* **Required work**
(a) Decide whether each statement agrees with the article about reading faster. For each, answer yes or no and quote the words from the article that decide it.
(i) The article calls speed reading the best way to learn a complicated scientific concept.
(ii) At the party, the slow readers are reading the first sentences of War and Peace.
(iii) The article quotes Sven Birkerts from "Reading in a Digital Age."
(b) In the article about reading faster, what is the friend's ex-girlfriend's aunt talking about at the party?
(c) Quote the article about reading faster word for word, between "7 Ways to (Slowly)" and "a middle ground?", inclusive.

Books

7 Ways to (Slowly) Become a Faster Reader

by Tori Telfer
Oli Scarff/Getty Images News/Getty Images

Oh, the controversy of speed reading. Say it's a party: On one side of the room, the passionate speed-readers are talking a mile a minute and have already finished half of War and Peace while listening to their friend's ex-girlfriend's aunt rhapsodize about her root canal complications. On the other side of the room, the slow readers are deliberately consuming the first sentences of War and Peace as though they're sipping a fine Scotch, stopping occasionally to stare into a crackling fire and muse on the meaning of friendship and battle. Is there a middle ground?

To live a functional, informed life, it's very useful to be a fast reader, but a speed reader? Speed reading is great when you've got a deadline, a particularly dry chapter to get through, or when you just need to know the basics. It's not, however, the best way to understand a Hemingway novel or learn a complicated scientific concept or absorb the nuances of poetry. In “Reading in a Digital Age,” Sven Birkerts writes, “The reader who reads without directed concentration, who skims, or even just steps hurriedly across the surface, is missing much of the real point of the work.”

* **Dataset section**
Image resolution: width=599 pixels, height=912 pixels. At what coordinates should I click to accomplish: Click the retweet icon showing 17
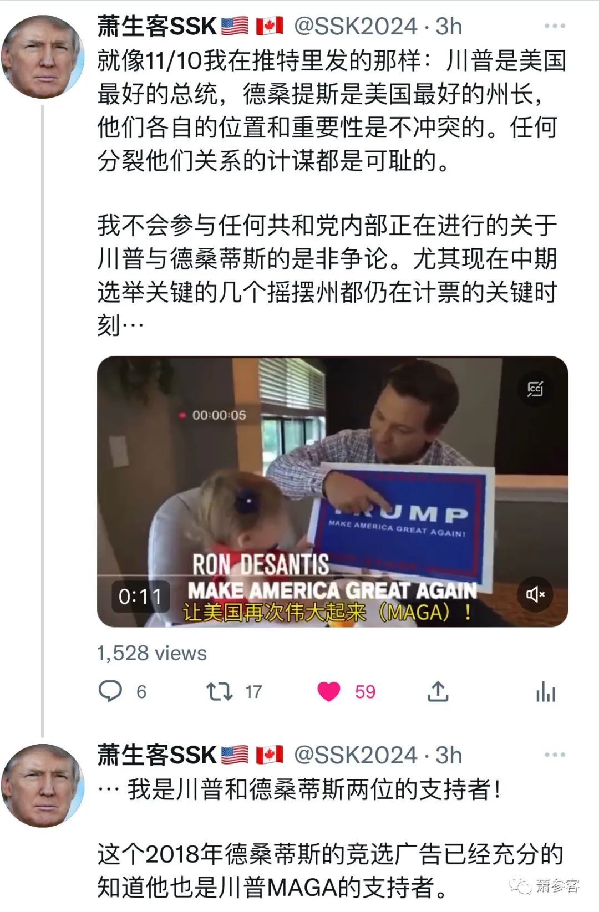(x=220, y=691)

* **Answers to the problems**
(a)
(i) No: "It's not, however, the best way to understand a Hemingway novel or learn a complicated scientific concept or absorb the nuances of poetry."
(ii) Yes: "the slow readers are deliberately consuming the first sentences of War and Peace"
(iii) Yes: "In “Reading in a Digital Age,” Sven Birkerts writes"

(b) Her root canal complications.

(c)
7 Ways to (Slowly) Become a Faster Reader

by Tori Telfer
Oli Scarff/Getty Images News/Getty Images

Oh, the controversy of speed reading. Say it's a party: On one side of the room, the passionate speed-readers are talking a mile a minute and have already finished half of War and Peace while listening to their friend's ex-girlfriend's aunt rhapsodize about her root canal complications. On the other side of the room, the slow readers are deliberately consuming the first sentences of War and Peace as though they're sipping a fine Scotch, stopping occasionally to stare into a crackling fire and muse on the meaning of friendship and battle. Is there a middle ground?